Researcher Rebecca Kilburn said policymakers need to ask the right questions before finding the correct answers to childhood development.
“People want to know: If we're going to expand early childhood programs, which one should we choose?,” said Kilburn, a senior economist and director of the RAND Promising Practices Network on Children, Families and Communities. “Economic analysis suggests that this is the wrong question. Net societal benefits are greatest when a portfolio of programs are offered rather than picking the 'one best' program.” Kilburn also wrote a separate blog post on this topic.
Karoly said a key challenge is to help those families who most need these developmental and education opportunities to use them. Nationally, 55 percent of four-year-olds whose mother is a high school dropout attend preschool, while 87 percent of their counterparts whose mothers have a college degree attend preschool. “As a result, we almost already have universal preschool for children who come from advantaged families,” she said. “The children who could potentially benefit most, those families with lower incomes and fewer resources, those are the children who are least likely to be in preschool programs today.”

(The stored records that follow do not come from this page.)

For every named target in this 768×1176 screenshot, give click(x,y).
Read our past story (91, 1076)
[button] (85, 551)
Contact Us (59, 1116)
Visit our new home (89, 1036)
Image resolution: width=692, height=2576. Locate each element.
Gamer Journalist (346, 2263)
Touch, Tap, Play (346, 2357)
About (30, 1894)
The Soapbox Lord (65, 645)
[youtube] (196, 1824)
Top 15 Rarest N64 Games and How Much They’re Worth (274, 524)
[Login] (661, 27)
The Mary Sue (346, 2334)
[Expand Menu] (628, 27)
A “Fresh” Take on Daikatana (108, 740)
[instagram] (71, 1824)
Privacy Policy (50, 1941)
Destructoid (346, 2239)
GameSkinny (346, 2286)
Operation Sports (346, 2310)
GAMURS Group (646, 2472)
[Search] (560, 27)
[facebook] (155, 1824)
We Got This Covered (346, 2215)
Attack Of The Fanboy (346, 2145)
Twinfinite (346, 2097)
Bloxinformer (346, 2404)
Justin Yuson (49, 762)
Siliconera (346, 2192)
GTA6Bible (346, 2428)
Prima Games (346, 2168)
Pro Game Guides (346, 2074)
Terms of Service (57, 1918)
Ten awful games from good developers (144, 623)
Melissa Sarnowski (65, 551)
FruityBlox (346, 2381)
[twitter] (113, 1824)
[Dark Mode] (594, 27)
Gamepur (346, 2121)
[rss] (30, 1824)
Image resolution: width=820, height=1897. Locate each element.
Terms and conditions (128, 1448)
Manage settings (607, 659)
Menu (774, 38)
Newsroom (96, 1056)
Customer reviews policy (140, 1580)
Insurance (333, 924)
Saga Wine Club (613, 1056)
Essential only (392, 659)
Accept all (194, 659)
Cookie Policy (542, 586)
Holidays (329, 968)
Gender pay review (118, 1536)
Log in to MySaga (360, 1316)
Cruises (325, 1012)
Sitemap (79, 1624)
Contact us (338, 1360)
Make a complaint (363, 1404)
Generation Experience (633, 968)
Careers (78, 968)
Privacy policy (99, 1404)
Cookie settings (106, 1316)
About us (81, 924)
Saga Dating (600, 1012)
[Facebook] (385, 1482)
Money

Gail Zellman, a senior research psychologist focusing on early childhood education, said it's important that the programs made available to children are of high quality. Lower-quality programs, she said, can actually diminish child outcomes and often fall short in helping children get the largest developmental gains.
“Quality is rarely uniform, but quality rating and improvement systems are expanding and are being implemented in most states today,” Zellman said. “States are putting money into program ratings that systems guide quality improvement efforts.”
Anita Chandra, a senior policy researcher and Research Department Director of the RAND Behavioral and Policy Sciences Department, said policymakers should consider how early childhood programs support social and emotional development and ensure that these programs are integrating all of the systems that care for young children, not simply preschool.
“While the President's plan addresses many important aspects of early childhood education, it will be important for us to remember all of the prenatal, family, and environmental factors that affect a child's ability and readiness to learn,” Chandra said.